Well over 700,000 Canadian homeowners have now taken advantage of various mortgage payment deferral programs offered by most mortgage lenders.
It’s no wonder there’s been so much demand, considering more than three million jobs have been lost across the country since the start of March when the COVID-19 lockdowns started to come into effect.
This translated to an unemployment rate of 13% in April, and the employment rate reaching a record low of 52.1%.
Realizing that thousands of newly unemployed Canadians were at risk of defaulting on their mortgages, dozens of lenders, led by the Big Six banks, agreed to allow applicable homeowners the option to defer their mortgage payments. To be eligible, applicants simply had to show that they lost their income as a direct result of the COVID-19 crisis.
The cost of deferring your mortgage
According to the Canadian Bankers Association (CBA), as of mid-May, well over 700,000 Canadians had taken advantage of the mortgage deferral scheme. For these homeowners, the ability to postpone their mortgage payments for up to six months was surely a welcome relief, even though that relief comes at a cost.
While mortgage lenders are allowing many of their customers to delay payment until later in the year when they are hopefully on a stronger financial footing, banks are not delaying interest charges, and the accumulated interest is being applied directly to the outstanding principal.
Not only will this increase the balance of your mortgage, but because the amortization period does not change, you will also have a shorter time period to repay this balance once you resume making payments. As a result, this could lead to an increase in your monthly payments.
This extra cost will depend on how much you still owe on your mortgage, the amortization length and the interest rate, but deferring your mortgage for the maximum of six months could end up costing as much as $2,400 in additional interest charges, according to calculations by mortgage broker David Larock published recently in the Globe and Mail.

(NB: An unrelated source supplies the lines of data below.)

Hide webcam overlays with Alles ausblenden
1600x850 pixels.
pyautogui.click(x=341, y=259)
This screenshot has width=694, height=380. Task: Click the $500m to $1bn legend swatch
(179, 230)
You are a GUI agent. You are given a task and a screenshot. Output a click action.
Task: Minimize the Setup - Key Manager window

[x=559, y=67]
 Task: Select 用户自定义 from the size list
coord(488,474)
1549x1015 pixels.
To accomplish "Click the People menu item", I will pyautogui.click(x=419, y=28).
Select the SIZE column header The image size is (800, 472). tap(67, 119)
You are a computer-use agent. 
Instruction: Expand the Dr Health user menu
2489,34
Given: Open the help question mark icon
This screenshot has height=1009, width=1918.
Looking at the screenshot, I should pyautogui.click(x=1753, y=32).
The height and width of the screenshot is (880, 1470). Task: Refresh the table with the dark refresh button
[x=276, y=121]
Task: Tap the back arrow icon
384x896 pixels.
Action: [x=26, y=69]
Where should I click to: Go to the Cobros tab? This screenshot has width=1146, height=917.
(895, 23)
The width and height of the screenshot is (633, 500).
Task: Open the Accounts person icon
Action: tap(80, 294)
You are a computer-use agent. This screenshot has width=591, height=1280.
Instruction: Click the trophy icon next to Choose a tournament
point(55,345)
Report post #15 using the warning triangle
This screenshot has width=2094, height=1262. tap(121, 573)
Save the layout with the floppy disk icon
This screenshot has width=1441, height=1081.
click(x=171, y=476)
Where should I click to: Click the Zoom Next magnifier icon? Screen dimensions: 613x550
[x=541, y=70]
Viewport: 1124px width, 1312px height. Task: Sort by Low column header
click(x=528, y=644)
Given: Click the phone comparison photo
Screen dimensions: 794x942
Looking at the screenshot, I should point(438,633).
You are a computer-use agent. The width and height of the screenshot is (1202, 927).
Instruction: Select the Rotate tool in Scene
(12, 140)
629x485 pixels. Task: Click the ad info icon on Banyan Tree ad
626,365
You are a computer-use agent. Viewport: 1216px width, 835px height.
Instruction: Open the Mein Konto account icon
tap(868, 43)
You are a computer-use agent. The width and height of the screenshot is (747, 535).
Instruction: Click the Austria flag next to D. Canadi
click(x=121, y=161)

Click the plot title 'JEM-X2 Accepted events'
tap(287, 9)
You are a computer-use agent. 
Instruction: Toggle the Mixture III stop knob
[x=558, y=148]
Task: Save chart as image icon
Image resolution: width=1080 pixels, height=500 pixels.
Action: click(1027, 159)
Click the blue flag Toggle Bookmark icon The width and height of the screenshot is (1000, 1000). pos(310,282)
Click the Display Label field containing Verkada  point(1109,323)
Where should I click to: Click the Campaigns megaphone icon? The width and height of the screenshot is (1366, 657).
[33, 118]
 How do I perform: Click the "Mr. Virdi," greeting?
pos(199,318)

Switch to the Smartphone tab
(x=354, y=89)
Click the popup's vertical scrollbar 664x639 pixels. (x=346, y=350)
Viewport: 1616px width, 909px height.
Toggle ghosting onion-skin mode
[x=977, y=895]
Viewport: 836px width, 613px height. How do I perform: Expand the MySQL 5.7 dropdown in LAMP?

In addition, deferring your mortgage does not mean you can delay other homeownership expenses. For instance, costs such as property taxes and insurance payments must still be paid during the deferral period.
Impact on the housing market
The COVID-19 pandemic is also costing homeowners in other ways. Data released by the Canadian Real Estate Association (CREA) indicates that home sales in Canada dropped a record 56.8% in April compared to the previous month and 57.6% versus April 2019. This was the lowest level of sales activity for the month of April since 1984.
Real estate transactions were down across the country, but urban centres, including the Greater Toronto Area (GTA) and Montreal, led the way. In April, home sales declined by more than 65% in the GTA, followed closely by Montreal where activity fell by almost 58% compared to March.
As noted by Bank of Montreal economist Robert Kovac, the Canadian housing market has “effectively shut down and closed for business.”
The one ray of light is that while activity in the real estate market has ground to a halt, prices—for now, at least—have not declined as sharply. CREA’s Home Price Index (HPI) tracks home prices across the country, and for April, the index declined by only 0.6%.
It’s important to note, however, that this is the first decline in the HPI in over a year, and with May’s HPI calculation almost certain to be another decline, there is growing concern that this could be the start of further losses. While some would-be sellers may hope to ride this out until real estate recovers, not everyone has that luxury.
The longer unemployment levels remain elevated, the higher the likelihood that more current homeowners will be forced to sell. This could tilt the market conditions towards a “buyer’s market,” and while this may be good news for those waiting to get into the housing market, a sharp decline in prices could result in some current homeowners being “underwater.”
This is when a home’s price falls to less than the current market value. This situation presents a serious concern for those who’ve just purchased with a minimum 5% down payment in markets such as Toronto, which has experienced rapid price appreciation in recent years.
For those planning to sell in the near term to downsize their home and bank the difference as tax-free savings, a significant loss in property values could have a material impact on retirement planning.